Миллениум
Шрифт:
От школы дорога извивалась, сверкала в полуденных лучах черно-серыми камнями, затем вырывалась на пляж и исчезала в песке, чтобы вынырнуть сразу за чередой волн и, искрясь слепящими точками, исчезнуть за горизонтом.
На ходу снимая с себя одежду, не в силах сдержаться, словно влюбленный после долгой разлуки, ОН побежал по каменному молу, оттолкнулся от края и полетел, раскинув руки для объятий. Море зашипело в барабанных перепонках, словно откупорило бутылку шампанского вина, и приветствовало старинного знакомого; мелкие рыбы метнулись в сторону, но сразу же остановились, будто тоже признали своего,
ОН уселся на горячий бетон, свесив ноги вниз; набегающие волны терли белой пеной его пятки, и казалось – время замерло. «Как часто мы представляем, что для счастья нужно очень много: какие-то неслыханные богатства, карьерные победы, дома, машины… – подумалось ему. – А ведь я сейчас в полной мере счастлив, не потратив при этом ни гроша! Бог справедлив, и всем раздал радости поровну, не обращая внимания на кошелек, ступеньку на социальной лестнице и табличку на двери, будь та поблескивающая золотом с перечислением титулов и заслуг или нарисованная краской на старой жестянке с указанием номера дома».
ОН возвращался другим человеком: не чувствовалась ни усталость дальней дороги, ни зной летнего дня, ни груз прошедших экзаменов – лишь легкость, физическое и душевное возрождение и желание идти дальше.
Городок был маленьким и, пожалуй, ОН мог назвать каждого по имени или, уж по меньшей мере, знал в лицо. Подходя к кирпичной арке, за которой начинался тенистый двор дома, брюнетка в белом сарафане и слезой, катящейся по щеке, невольно преградила ему путь. ОН никогда ее не встречал прежде, но эти синие глаза будто смотрели на него с самого детства…
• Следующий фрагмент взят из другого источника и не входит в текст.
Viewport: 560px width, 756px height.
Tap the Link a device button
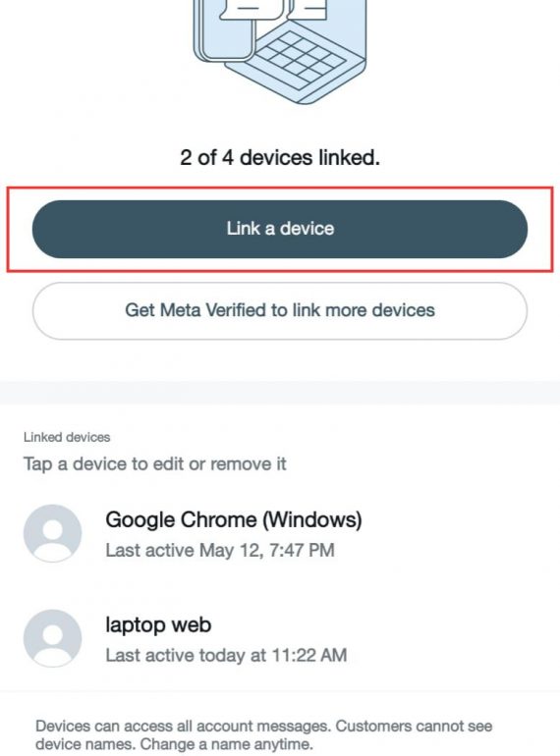tap(280, 229)
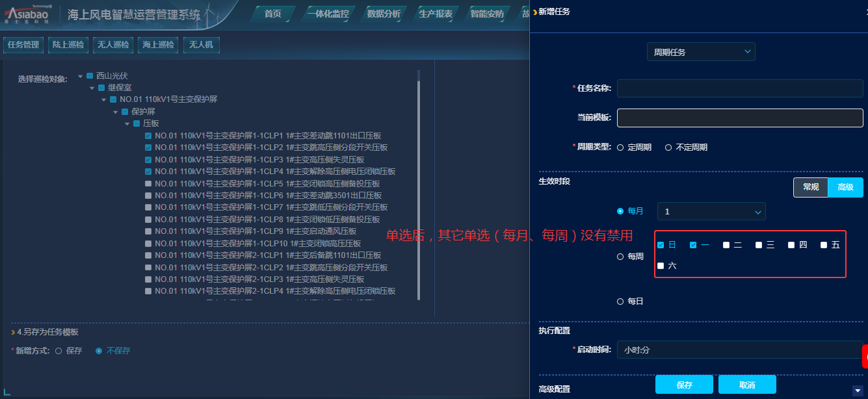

Как и когда эта темноволосая девчонка, что жила по соседству, успела превратиться в пленительную женщину, остается необъяснимой загадкой, – но это случилось. Невзрачный кокон, с такой же бесформенной и неуклюжей гусеницей, пребывал в неподвижности и был спрятан до поры до времени под зеленым листом; и только внутри, за шелковым пологом, кипела волшебная работа всесильного мага: содержимое растворялось, перемешивалось и выливалось в новую форму, пока кокон в положенный час не разорвался; из него появилась изящная головка и, осушив на солнце мокрые крылья, в свет выпорхнуло удивительное создание, ослепляющее все живое своим великолепием, и с красотой которого сможет сравнится лишь другое такое же создание.
Стеснительная, с двумя косичками, в коричневом школьном платье, с аккуратно завязанным галстуком, синеглазая всегда проходила мимо, бросая украдкой пристальный взгляд, и застенчиво здоровалась. В те далекие годы девчонка была немногим моложе его, – впрочем, как и сегодня, – но разница в три года для ребенка – непреодолимая пропасть! Ну, о чем можно говорить с персоной, которая впервые идет в школу, когда тебе уже десять?! – это бездна, что разверзлась между стариком и младенцем; это планеты с разных орбит; это бессмысленный диалог на разных языках; это лекция по высшей математике, блестяще прочитанная академиком на детском утреннике!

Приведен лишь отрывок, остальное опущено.